TASK DIRECTIONS:
Your answer should be one number, the count of lines in the records that carry the string "icon".

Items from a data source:
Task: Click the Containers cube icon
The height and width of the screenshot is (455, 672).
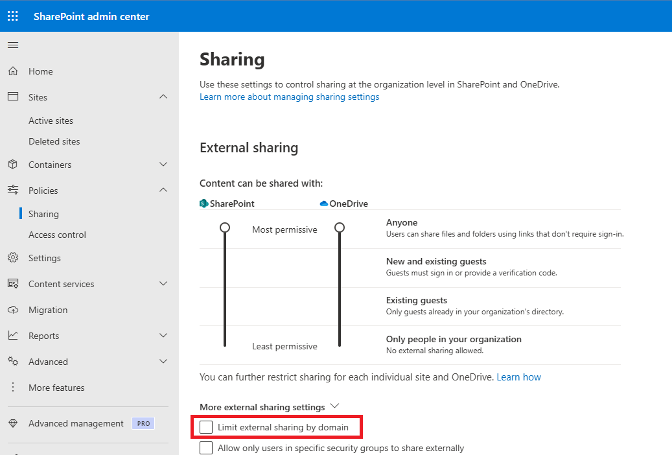Action: (x=13, y=165)
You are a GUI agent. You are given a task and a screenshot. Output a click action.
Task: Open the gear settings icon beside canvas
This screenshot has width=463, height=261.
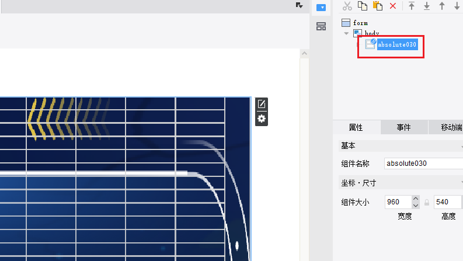click(262, 119)
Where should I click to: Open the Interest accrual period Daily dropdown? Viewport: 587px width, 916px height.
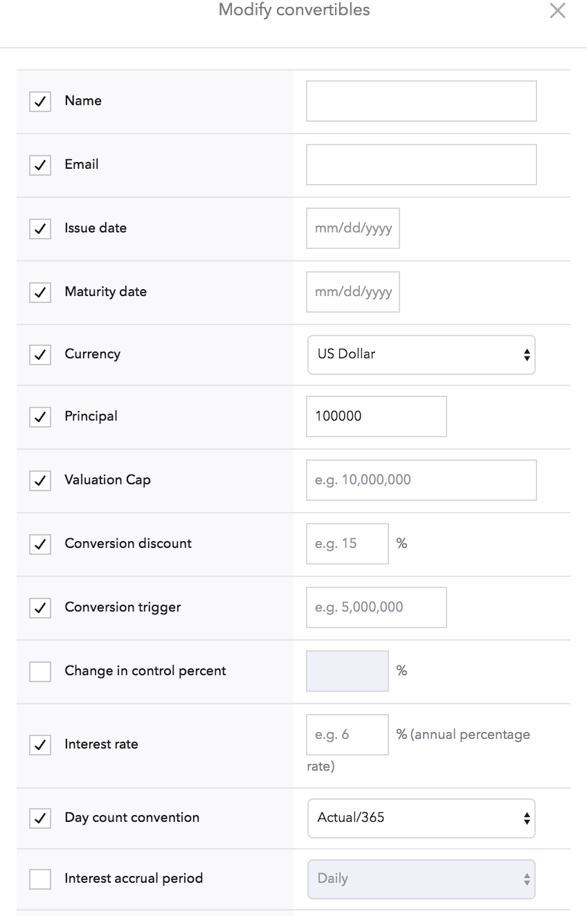click(421, 879)
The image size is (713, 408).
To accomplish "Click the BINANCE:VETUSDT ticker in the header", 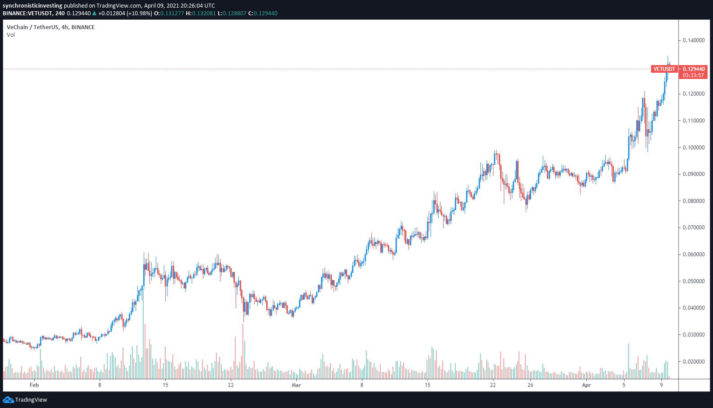I will pos(27,13).
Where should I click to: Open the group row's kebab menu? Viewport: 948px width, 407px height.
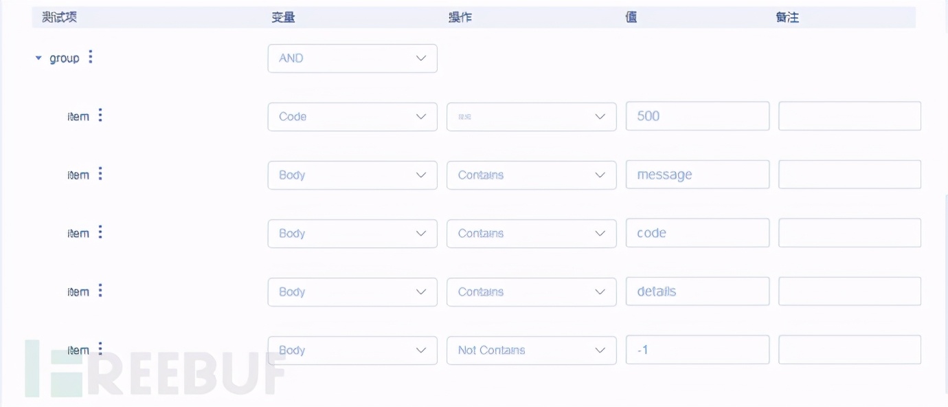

FINISHED TASK:
2